For this task, a YOLOv3 architecture was used, trained for thirty epochs, with default parameters. The model built achieved a mean average precision (mAP@0.5) of 56% in the test set.
A binary classifier was trained to recognize if a garbage container was either clean or dirty. This baseline model consisted in a MobileNetV2 architecture, implemented with Keras. Weights were used just as feature extractors and a fully connected layer with 1024 neurons was stacked on top of it, with ReLU as the activation function.
The Dropout mechanism was implemented with a probability of 0.5. The output layer consisted of a sigmoid-activated single neuron. Data augmentation was applied for training and testing, and early stopping was activated to avoid overfitting. With this setup, an accuracy of 82.51% was achieved in the test set.
The experiments shown below were run with exactly the same data —and dataset partition— of the previous ones already detailed, for the sake of being capable of correctly compare between every result obtained.
With Cogniflow training, an image recognition model is really easygoing. Just zip the ‘clean’ and ‘dirty’ images inside their respective train and validation folders, upload them, and let Cogniflow do its magic 🪄.
Note: To see more details about how to create an image classification solution in Cogniflow, just click here, go to “How to create an AI-based solution for content moderation using Cogniflow?” and follow the steps.
Results achieved with Cogniflow were notoriously superior, reaching accuracy and an f1-score of 90% (an 8% improvement), with a MobilenetV2 vectorizer and a Feed-Forward Neural Network (FFNN) classifier on the top. In the image below, the top four trained models are shown:
The best vectorizers and classifiers were the same as the ones selected by Laguna and Moncecchi. It was Cogniflow capability of selecting the best hyper-parameters and performing enriching data augmentations which enabled scoring almost an 8% enhancement in the accuracy. It’s worth mentioning that all this is done automatically by the tool, saving valuable time (i.e. money) and preventing the user to follow misleading model design paths and poorer data pre-processing techniques.
Before starting with the training, the data was converted from Pascal VOC annotation format to a YOLOv5 one. Afterward, an OD model* was trained using Cogniflow, with a default parameters setup, for one hundred epochs, which early stopped at seventy-two, achieving a mAP@0.5 of 98.5%, a 43% improvement.
*Note: the OD task is available at Cogniflow for Professional plans and beyond. See more here.
The use case described in this post is a good example of how AI can be teamed up with IoT —and soon with 5G, with more networks rolled out— to develop end-to-end, efficient Smart Cities solutions, thanks to the easy use of Cogniflow. No line of code was written in order to achieve outstanding results, no numerous, work-intensive iterations were needed and no special infrastructure had to be set up.

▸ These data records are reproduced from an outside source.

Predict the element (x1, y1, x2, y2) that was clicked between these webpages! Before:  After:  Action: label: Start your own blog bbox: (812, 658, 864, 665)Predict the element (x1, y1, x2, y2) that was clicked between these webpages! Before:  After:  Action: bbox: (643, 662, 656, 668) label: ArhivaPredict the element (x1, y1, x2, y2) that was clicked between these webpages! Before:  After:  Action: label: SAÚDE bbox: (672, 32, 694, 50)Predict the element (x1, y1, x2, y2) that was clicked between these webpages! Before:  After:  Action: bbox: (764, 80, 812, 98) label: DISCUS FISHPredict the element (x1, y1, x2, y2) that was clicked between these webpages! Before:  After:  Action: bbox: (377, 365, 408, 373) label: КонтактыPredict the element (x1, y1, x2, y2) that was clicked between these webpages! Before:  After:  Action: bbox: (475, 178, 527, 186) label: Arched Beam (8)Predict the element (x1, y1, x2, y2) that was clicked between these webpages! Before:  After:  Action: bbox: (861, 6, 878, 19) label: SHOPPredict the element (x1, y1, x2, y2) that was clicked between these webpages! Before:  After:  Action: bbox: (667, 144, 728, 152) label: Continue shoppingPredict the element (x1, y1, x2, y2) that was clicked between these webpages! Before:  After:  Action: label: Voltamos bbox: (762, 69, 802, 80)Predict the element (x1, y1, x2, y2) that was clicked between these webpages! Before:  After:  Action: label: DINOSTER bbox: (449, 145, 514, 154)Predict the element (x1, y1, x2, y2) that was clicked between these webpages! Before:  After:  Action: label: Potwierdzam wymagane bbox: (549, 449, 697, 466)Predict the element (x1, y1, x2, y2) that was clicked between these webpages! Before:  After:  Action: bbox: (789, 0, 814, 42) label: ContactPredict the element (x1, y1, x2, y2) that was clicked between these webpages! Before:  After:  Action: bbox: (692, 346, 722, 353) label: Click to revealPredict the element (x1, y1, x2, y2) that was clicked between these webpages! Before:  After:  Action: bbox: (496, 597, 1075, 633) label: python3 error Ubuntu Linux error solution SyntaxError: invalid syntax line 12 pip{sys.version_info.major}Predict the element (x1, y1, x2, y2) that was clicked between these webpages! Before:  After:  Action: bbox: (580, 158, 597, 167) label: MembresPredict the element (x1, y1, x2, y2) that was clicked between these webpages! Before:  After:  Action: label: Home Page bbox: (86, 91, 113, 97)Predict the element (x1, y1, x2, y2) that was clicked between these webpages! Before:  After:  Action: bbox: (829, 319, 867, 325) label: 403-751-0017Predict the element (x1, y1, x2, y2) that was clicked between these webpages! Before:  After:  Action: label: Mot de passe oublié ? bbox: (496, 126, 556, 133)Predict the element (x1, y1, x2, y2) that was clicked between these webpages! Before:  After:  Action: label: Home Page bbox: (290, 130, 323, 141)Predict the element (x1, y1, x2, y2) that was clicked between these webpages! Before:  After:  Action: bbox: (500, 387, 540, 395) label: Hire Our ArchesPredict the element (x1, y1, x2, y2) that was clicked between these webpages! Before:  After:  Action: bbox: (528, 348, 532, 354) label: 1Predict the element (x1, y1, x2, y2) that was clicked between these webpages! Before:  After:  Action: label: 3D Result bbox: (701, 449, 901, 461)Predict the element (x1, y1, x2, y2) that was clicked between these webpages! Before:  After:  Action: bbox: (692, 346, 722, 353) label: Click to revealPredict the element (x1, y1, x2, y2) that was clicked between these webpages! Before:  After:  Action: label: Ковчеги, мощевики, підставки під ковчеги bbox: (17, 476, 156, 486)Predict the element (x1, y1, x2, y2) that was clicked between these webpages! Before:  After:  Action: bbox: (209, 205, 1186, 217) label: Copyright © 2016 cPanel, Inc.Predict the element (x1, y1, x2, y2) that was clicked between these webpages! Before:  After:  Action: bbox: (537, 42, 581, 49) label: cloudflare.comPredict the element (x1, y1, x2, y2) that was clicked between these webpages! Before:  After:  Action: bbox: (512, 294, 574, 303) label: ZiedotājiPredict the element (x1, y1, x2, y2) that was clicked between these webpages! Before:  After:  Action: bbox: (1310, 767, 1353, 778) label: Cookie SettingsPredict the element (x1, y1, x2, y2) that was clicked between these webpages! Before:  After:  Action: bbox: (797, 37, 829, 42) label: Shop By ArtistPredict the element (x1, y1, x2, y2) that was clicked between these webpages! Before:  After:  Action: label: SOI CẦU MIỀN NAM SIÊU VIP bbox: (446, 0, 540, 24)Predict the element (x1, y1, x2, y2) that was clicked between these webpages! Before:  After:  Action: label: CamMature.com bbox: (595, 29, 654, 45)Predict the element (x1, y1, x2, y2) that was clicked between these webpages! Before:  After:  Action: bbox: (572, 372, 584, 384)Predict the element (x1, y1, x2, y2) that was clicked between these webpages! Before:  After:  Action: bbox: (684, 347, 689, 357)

By leveraging the power of state-of-the-art Object Detectors and meticulously studied default parameter settings for each kind of dataset, Cogniflow can attain superior results, again, without any exhaustive effort. Just upload your data and let it do the heavy lifting.
Cogniflow accomplished an 8% improvement in the Image Recognition task and an outstanding-breathtaking 43% in the Object Detection one.
The ways Cogniflow could help solve challenges framed in the Smart Cities field are almost infinite, in areas such as image, audio (e.g. recognizing environmental sounds), and natural language processing (e.g. a Question Answering tool for tourists). Also, the work shown here could be easily adapted to also detect damaged or vandalized garbage containers, a problem which regrettably is not unknown to every major city.
Cogniflow is not only a tool to build end-to-end solutions, save time, and money and efficiently reallocate human talent for more abstract tasks, it can be key to the most important goal: improve citizens’ quality of life.